__WHAT YOU SHOULD DO__
Write the records out again without change. Leave the pictures behind.

--- EXERCISE INPUTS ---

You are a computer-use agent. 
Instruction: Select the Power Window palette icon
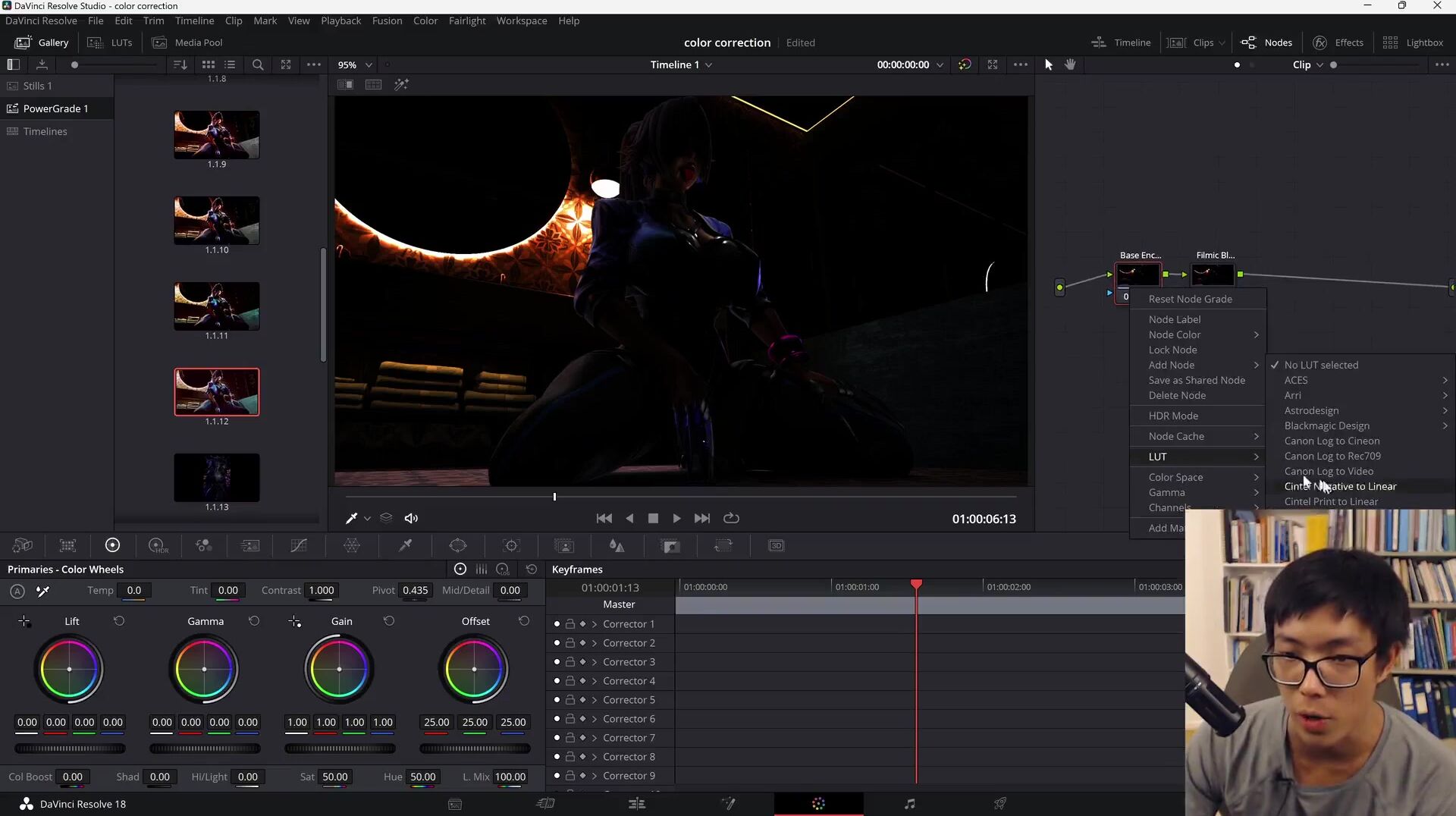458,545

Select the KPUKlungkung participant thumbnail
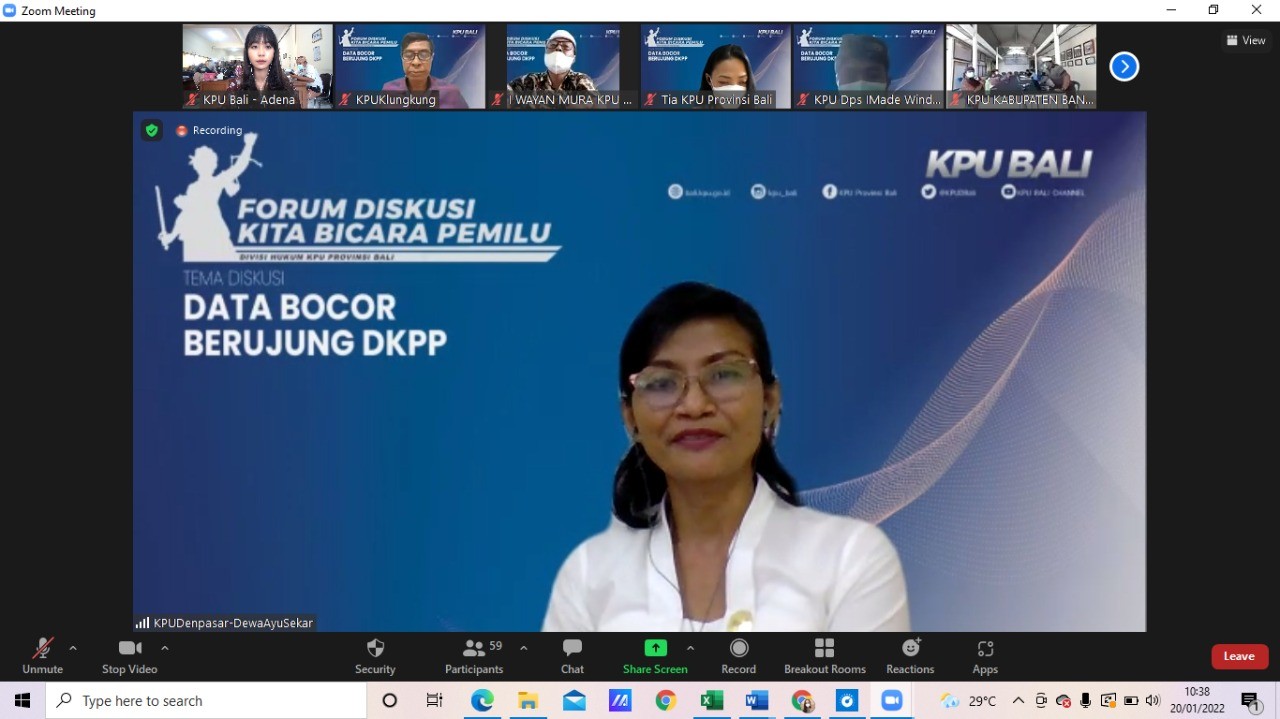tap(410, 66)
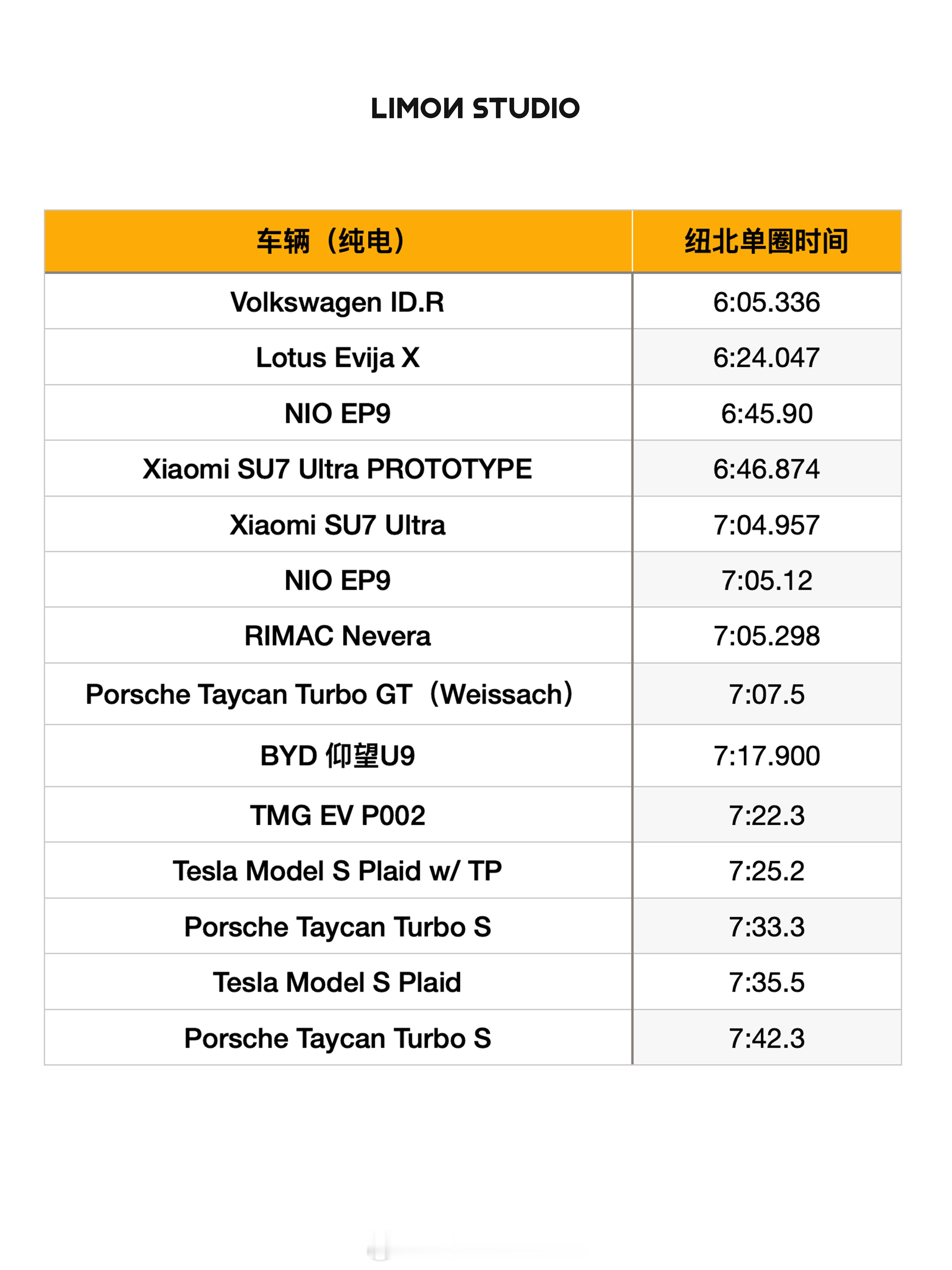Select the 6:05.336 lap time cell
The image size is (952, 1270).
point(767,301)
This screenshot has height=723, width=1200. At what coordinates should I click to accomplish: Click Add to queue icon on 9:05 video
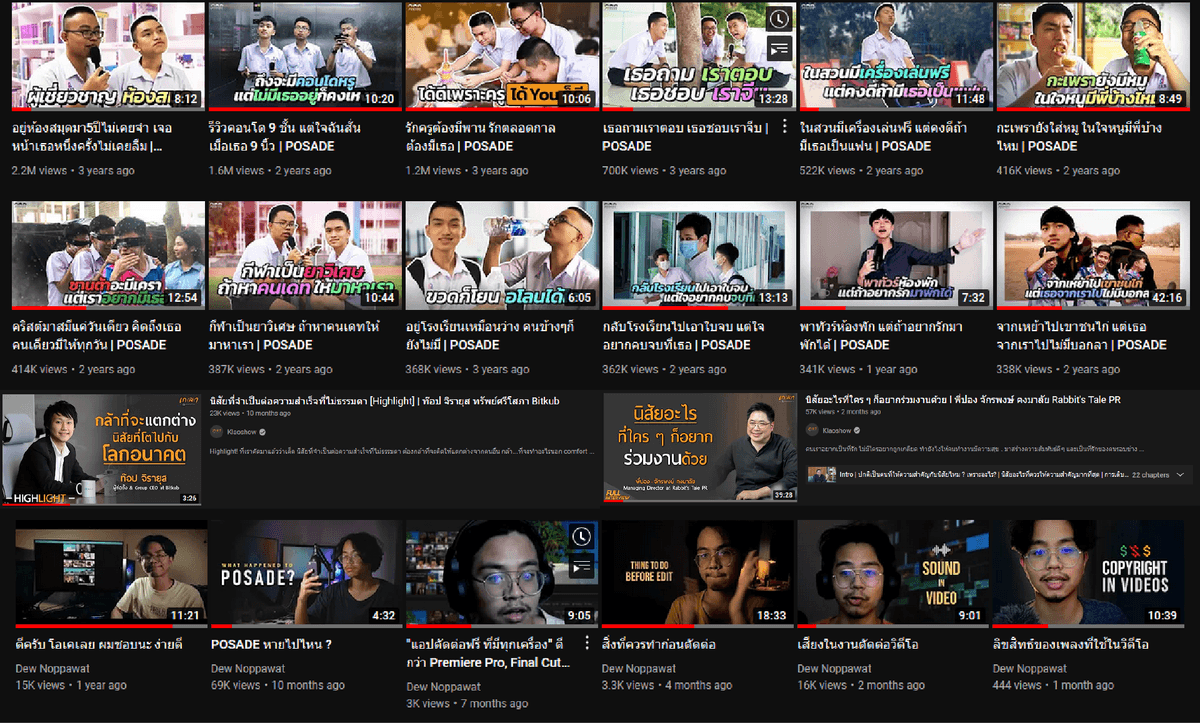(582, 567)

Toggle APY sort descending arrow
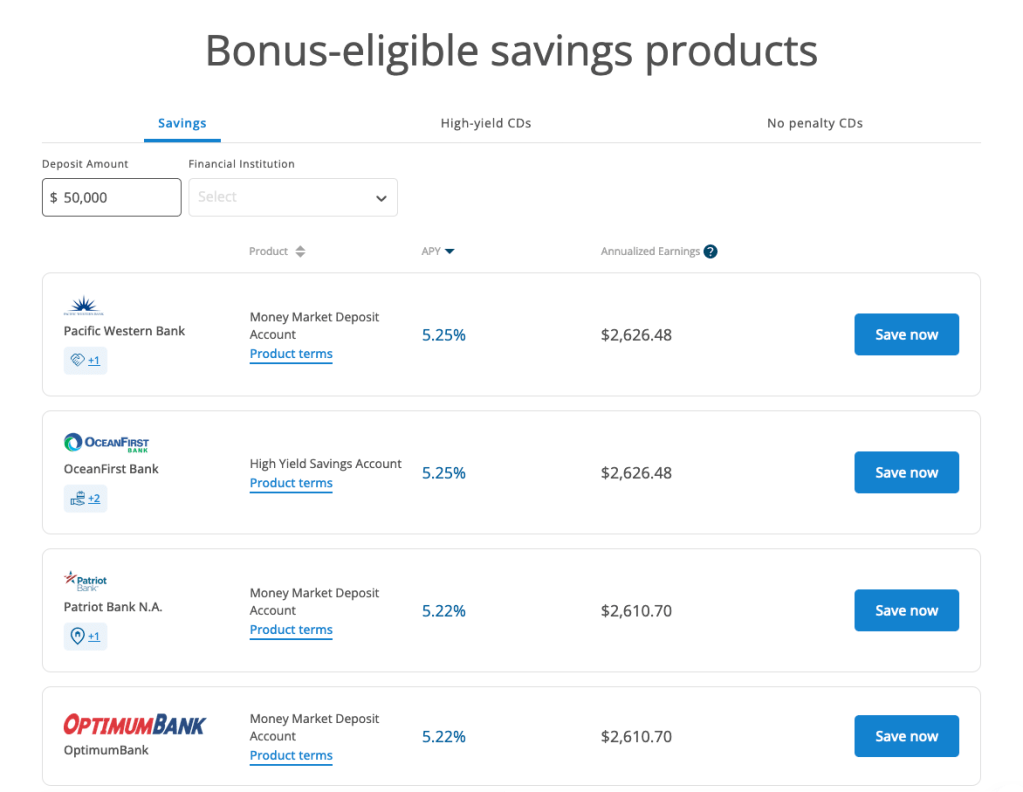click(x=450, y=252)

---

__TASK RESPONSE__
You are a computer-use agent. 
Instruction: Select the Power Window palette icon
458,545

Select the KPUKlungkung participant thumbnail
tap(410, 66)
Select the 6:05.336 lap time cell
The image size is (952, 1270).
point(767,301)
This screenshot has height=723, width=1200. At what coordinates should I click to accomplish: Click Add to queue icon on 9:05 video
(582, 567)

Toggle APY sort descending arrow
click(x=450, y=252)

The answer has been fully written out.